式年遷宮のお白石持ちに行ったと近所の人が、話題にしてました。
東北からは、バスを連ねて来ていたみたいです。
調べてみたら、ドナルド・キーンさんも参加されたみたいです。
三重県民はお伊勢さんの地元と云う事で特別みたいです。(私は其れ程ではないですが)
9月の中に、内宮にお参りしましたが、暑くて参りに行くのにまいりました。
また伊賀の話しですが、誰も外宮には、行かないと言うんです。理由は、駐車場が狭いからと車だと内宮に行きやすい。との事でした。近鉄だと楽なのにと思うのですが、駅から遠いから車だそうで、何と無く罰当たりな感じもしました。

忘れてました

肝心の俳句ですが、芭蕉翁の地元出身ですが、廃人になっても俳人とは程遠いです。

♪花かばさん

なるほど、お白石持ちで参加するというのもありますね。あれも暑い時期で大変でしょう。
今は車で、になりますね。本来、寺社参りは歩いていくもので、道中苦労するほうがよいのですが。
私、本日学生に式年遷宮の話をしてきました。

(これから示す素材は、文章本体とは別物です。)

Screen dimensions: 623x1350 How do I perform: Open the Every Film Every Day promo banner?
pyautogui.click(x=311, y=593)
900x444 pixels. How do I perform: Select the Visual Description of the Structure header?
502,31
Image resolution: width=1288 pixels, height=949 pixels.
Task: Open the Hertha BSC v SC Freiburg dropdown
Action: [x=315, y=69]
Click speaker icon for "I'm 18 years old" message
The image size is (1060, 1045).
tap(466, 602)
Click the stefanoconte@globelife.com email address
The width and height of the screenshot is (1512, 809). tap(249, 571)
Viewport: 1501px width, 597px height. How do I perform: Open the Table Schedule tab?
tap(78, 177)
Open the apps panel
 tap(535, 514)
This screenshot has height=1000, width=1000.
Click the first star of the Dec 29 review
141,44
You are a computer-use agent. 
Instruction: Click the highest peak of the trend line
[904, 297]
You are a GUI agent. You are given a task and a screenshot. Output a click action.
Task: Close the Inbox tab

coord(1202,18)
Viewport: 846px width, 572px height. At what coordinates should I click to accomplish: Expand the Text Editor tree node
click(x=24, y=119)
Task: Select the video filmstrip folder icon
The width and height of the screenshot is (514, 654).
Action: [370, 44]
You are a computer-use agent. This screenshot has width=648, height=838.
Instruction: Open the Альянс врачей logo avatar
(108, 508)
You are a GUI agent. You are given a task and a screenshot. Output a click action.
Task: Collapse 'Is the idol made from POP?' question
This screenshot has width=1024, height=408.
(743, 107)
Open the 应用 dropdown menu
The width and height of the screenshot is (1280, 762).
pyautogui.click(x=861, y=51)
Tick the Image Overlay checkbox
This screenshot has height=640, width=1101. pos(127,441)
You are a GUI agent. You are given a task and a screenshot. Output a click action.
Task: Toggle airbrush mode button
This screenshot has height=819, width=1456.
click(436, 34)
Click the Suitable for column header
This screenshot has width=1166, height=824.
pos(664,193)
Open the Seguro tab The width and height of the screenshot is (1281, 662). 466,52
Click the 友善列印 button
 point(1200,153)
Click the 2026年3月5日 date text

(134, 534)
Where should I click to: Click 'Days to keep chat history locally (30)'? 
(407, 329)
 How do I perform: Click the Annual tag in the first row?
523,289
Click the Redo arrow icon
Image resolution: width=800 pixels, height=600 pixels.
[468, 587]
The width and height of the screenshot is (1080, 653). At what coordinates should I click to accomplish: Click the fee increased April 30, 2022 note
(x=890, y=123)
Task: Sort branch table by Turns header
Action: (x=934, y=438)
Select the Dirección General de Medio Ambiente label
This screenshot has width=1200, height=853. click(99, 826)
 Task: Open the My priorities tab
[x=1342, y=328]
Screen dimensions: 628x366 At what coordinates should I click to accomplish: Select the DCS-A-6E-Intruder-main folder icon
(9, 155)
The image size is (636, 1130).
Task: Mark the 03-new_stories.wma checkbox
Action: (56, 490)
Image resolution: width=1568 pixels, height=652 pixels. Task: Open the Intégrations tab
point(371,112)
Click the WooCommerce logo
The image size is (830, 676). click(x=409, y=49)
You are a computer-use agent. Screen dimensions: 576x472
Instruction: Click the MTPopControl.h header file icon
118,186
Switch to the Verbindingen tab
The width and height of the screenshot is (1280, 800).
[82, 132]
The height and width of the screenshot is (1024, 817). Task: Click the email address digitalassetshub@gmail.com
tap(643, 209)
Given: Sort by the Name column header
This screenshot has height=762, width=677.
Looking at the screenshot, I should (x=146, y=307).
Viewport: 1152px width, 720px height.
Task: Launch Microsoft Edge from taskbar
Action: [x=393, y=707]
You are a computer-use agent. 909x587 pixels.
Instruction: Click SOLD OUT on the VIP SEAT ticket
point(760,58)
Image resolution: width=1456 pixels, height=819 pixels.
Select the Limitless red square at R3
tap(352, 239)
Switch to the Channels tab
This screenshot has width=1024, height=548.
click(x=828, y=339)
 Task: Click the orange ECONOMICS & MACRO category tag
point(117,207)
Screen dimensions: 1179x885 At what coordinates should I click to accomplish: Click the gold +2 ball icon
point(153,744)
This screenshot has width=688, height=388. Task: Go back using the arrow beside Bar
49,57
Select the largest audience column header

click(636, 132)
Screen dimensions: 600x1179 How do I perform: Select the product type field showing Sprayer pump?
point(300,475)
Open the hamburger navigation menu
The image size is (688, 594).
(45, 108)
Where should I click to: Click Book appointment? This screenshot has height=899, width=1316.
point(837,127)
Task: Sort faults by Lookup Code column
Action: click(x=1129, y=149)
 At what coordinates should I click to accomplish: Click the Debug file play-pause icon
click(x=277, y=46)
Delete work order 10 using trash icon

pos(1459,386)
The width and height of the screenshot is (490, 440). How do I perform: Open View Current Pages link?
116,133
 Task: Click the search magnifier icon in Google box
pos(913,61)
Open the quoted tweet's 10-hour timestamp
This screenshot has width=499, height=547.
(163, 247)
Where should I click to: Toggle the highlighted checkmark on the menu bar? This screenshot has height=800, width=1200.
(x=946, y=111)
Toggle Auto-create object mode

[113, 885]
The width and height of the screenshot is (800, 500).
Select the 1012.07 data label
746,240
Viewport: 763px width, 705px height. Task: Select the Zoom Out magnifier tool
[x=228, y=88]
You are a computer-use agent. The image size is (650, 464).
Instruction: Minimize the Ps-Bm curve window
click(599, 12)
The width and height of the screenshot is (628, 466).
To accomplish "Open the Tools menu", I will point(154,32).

にわか勉強でしたが。

伊勢志摩

先月末に志摩・賢島に一泊二日で行きました。行きに伊勢神宮に少し寄ったら団体客・個人客で相当な人出。翌日志摩マリンランドを訪れたら人は少なく余裕の鑑賞スペースでした。規模は大きくないけれど工夫をこらしたいい水族館でしたよ!

♪野崎小町さん

野崎小町さんもいらっしゃいましたか。
ほんとうに多いですよ、私の知り合いで今秋伊勢にいらした方は。
私も遊びにいきたい、と思うのですが、なかなか。